Si no damos protagonismo a las intervenciones orales y escritas del alumnado, el desarrollo de su competencia lingüística, no sólo será defectuoso, sino, lo que es peor, desalentador y, a veces, conflictivo, consigo mismo y con el profesorado.

Las actividades aquí pergeñadas exigen a los alumnos la utilización de un registro formal específico, el que se deriva de la diversidad textual y los distintos ámbitos de comunicación.

El libro es un conjunto de actividades ordenadas y estructuradas con una finalidad específica: producir un texto oral y escrito concreto. Para ello se plantean de forma explícita los objetivos, los contenidos y las actividades.
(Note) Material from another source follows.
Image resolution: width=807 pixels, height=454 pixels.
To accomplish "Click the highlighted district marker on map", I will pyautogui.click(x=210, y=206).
En este sentido, se da una atención simultánea tanto al contenido de lo que queremos escribir y hablar como a la forma lingüística de expresarlo.

Y todo ello partiendo de una planificación exhaustiva del texto a escribir. Porque está demostrado que la mejora de la expresión oral y escrita está muy relacionada con la planificación del texto que se quiere producir.

Cuanto más consciente es uno de lo que hace, más creativa y más placentera será la tarea emprendida. Lo que se hace sin saber para qué, produce aburrimiento y malestar.